** Start of Exercise material **

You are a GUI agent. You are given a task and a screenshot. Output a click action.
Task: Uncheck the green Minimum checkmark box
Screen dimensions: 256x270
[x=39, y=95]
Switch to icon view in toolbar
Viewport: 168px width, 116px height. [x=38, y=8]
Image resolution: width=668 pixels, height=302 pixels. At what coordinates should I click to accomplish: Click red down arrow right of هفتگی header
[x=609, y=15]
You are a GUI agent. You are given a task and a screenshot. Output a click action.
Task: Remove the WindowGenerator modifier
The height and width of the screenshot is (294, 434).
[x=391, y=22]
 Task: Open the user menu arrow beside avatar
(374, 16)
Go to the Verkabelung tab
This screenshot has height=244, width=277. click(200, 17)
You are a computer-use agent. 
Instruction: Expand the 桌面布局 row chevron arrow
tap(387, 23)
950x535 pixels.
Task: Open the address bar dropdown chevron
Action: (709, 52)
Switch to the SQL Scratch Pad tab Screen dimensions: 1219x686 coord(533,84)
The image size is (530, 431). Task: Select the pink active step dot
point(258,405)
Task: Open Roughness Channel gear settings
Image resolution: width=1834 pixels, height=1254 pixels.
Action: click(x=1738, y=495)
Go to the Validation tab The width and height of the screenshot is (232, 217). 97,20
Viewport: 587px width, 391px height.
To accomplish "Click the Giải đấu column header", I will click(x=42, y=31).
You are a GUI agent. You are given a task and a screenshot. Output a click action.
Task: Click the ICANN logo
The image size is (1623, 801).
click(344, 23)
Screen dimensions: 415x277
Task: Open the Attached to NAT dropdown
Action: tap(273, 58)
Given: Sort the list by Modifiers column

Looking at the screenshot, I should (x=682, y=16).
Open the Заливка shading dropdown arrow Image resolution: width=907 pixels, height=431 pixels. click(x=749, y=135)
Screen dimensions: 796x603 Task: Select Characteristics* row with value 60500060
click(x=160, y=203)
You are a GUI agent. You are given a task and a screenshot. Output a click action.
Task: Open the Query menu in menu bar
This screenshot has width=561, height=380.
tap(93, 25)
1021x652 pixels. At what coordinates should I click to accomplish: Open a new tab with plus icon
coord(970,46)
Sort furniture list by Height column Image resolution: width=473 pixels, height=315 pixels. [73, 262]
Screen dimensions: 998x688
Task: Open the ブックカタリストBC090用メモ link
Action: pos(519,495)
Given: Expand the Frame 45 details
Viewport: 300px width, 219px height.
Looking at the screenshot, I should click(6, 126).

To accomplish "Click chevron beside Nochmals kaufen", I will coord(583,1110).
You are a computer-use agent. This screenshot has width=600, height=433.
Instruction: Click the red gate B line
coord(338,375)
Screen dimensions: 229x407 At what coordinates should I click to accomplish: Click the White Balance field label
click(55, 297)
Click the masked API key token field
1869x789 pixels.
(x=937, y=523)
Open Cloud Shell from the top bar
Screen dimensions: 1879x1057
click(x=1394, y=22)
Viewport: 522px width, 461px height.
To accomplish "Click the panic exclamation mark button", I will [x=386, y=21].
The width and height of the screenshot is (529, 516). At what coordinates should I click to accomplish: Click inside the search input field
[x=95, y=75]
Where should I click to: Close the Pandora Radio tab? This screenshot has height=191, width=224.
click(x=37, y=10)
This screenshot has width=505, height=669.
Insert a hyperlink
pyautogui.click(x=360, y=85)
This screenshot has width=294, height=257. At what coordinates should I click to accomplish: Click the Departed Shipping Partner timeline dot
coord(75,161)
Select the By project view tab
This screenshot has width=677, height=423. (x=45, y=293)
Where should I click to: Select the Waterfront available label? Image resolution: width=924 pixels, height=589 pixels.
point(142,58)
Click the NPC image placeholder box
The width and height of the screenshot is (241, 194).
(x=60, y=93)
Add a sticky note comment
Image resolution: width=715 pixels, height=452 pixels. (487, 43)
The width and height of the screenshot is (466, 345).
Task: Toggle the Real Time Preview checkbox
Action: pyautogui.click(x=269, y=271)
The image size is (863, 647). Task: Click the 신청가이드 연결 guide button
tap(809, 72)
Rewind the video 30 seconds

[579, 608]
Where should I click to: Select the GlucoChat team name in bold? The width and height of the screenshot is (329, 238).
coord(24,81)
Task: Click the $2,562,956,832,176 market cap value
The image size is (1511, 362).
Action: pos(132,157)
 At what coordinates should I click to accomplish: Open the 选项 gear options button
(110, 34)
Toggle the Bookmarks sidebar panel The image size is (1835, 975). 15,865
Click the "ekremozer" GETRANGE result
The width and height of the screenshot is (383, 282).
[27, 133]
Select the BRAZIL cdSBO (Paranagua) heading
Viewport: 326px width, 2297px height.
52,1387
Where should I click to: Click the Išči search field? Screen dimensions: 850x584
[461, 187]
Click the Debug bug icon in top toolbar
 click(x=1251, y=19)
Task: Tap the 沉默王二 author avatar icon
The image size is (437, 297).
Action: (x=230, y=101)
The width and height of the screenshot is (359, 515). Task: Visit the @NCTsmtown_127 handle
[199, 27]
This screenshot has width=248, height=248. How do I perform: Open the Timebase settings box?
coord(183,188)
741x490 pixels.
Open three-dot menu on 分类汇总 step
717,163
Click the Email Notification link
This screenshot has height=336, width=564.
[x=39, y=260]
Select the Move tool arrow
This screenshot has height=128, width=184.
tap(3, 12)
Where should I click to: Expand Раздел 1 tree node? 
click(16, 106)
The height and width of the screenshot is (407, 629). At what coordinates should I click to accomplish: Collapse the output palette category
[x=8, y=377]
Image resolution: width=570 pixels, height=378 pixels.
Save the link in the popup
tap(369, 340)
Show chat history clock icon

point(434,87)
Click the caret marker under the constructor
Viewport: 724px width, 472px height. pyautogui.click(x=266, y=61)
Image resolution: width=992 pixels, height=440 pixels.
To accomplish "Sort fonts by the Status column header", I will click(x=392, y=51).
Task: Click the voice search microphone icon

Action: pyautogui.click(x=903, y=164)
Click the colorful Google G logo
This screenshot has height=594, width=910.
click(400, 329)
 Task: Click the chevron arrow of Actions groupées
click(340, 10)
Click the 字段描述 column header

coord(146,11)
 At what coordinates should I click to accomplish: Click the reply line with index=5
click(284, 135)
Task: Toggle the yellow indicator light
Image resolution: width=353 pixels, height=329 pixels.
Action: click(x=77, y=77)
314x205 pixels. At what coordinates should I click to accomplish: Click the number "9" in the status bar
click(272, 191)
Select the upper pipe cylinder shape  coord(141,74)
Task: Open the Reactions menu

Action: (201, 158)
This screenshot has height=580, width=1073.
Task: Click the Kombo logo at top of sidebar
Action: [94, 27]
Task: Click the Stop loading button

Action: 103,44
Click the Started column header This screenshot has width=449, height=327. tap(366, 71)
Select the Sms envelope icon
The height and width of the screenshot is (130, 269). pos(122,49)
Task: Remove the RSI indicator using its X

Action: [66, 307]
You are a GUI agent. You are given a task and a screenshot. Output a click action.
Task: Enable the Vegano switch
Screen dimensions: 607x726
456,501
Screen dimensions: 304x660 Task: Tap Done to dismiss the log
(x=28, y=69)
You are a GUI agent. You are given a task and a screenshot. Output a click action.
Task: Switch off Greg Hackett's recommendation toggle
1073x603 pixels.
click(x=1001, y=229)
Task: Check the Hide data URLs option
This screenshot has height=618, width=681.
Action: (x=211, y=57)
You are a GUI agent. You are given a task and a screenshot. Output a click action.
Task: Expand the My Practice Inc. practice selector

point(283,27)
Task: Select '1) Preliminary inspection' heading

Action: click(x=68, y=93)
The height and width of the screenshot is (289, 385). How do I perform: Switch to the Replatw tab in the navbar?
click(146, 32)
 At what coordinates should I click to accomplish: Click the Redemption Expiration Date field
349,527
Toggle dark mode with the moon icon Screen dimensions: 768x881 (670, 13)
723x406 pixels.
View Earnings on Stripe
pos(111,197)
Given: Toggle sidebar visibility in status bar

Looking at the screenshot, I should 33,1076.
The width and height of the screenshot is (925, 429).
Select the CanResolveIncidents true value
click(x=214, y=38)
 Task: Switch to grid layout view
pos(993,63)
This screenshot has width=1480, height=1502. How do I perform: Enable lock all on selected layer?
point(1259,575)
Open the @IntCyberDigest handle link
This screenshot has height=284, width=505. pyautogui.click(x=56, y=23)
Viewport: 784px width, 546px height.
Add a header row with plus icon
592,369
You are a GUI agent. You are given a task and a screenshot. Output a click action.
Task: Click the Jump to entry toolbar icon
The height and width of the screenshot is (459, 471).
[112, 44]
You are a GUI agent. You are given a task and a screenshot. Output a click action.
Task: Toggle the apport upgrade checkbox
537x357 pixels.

** End of Exercise material **

Lay out the material from its first line through the line containing "point(258,405)" as a JSON list of strings, one string per line, with blank lines left out.

Task solution:
[
  "You are a GUI agent. You are given a task and a screenshot. Output a click action.",
  "Task: Uncheck the green Minimum checkmark box",
  "Screen dimensions: 256x270",
  "[x=39, y=95]",
  "Switch to icon view in toolbar",
  "Viewport: 168px width, 116px height. [x=38, y=8]",
  "Image resolution: width=668 pixels, height=302 pixels. At what coordinates should I click to accomplish: Click red down arrow right of هفتگی header",
  "[x=609, y=15]",
  "You are a GUI agent. You are given a task and a screenshot. Output a click action.",
  "Task: Remove the WindowGenerator modifier",
  "The height and width of the screenshot is (294, 434).",
  "[x=391, y=22]",
  " Task: Open the user menu arrow beside avatar",
  "(374, 16)",
  "Go to the Verkabelung tab",
  "This screenshot has height=244, width=277. click(200, 17)",
  "You are a computer-use agent. ",
  "Instruction: Expand the 桌面布局 row chevron arrow",
  "tap(387, 23)",
  "950x535 pixels.",
  "Task: Open the address bar dropdown chevron",
  "Action: (709, 52)",
  "Switch to the SQL Scratch Pad tab Screen dimensions: 1219x686 coord(533,84)",
  "The image size is (530, 431). Task: Select the pink active step dot",
  "point(258,405)"
]